Rewrite the rows from the line with "Copy the Secret Identifier URL" up to and including the line with "point(451,165)" as a numbered list, skipping any blank lines. Leave the pictures out of your answer.
— Begin Material provided —
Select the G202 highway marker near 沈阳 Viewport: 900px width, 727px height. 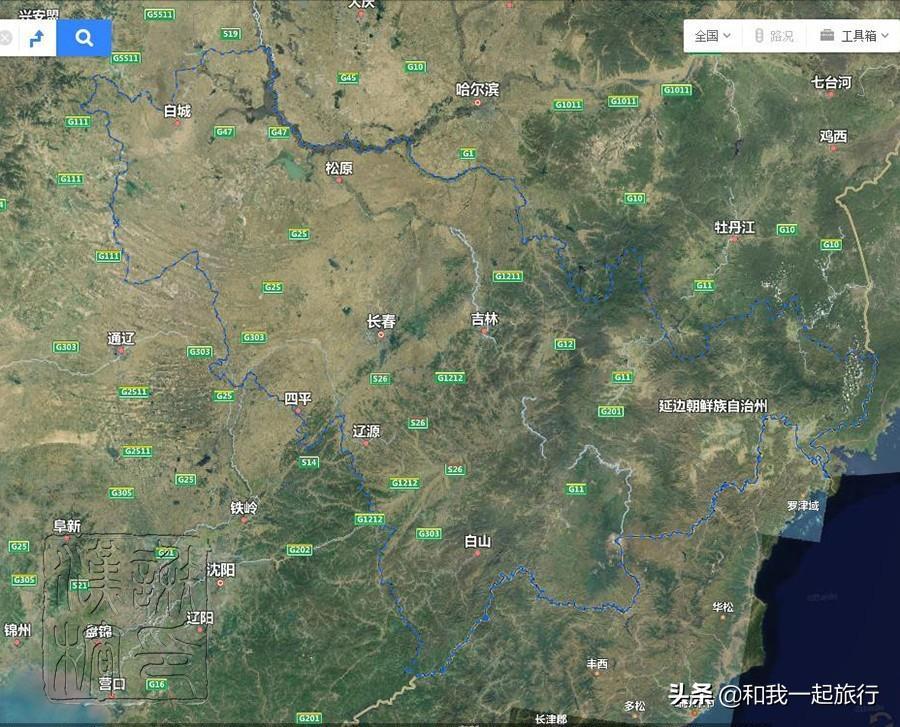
— End Material provided —
— Begin Material provided —
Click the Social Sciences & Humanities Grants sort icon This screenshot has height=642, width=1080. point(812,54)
— End Material provided —
— Begin Material provided —
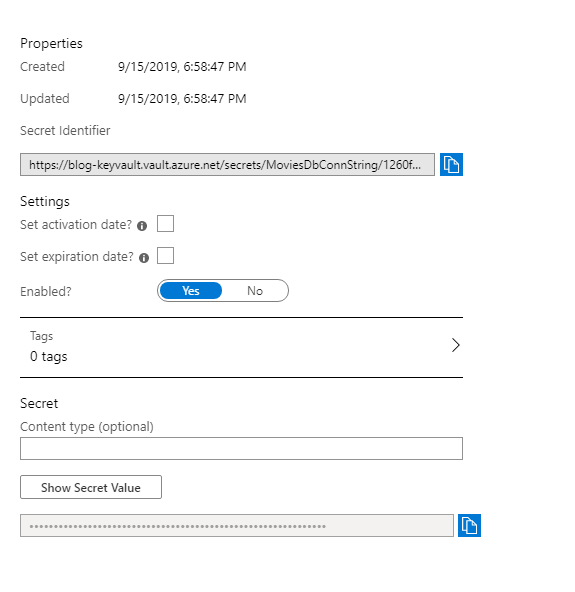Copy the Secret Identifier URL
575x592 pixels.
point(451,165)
— End Material provided —
** Answer to the task **
1. Copy the Secret Identifier URL
2. 575x592 pixels.
3. point(451,165)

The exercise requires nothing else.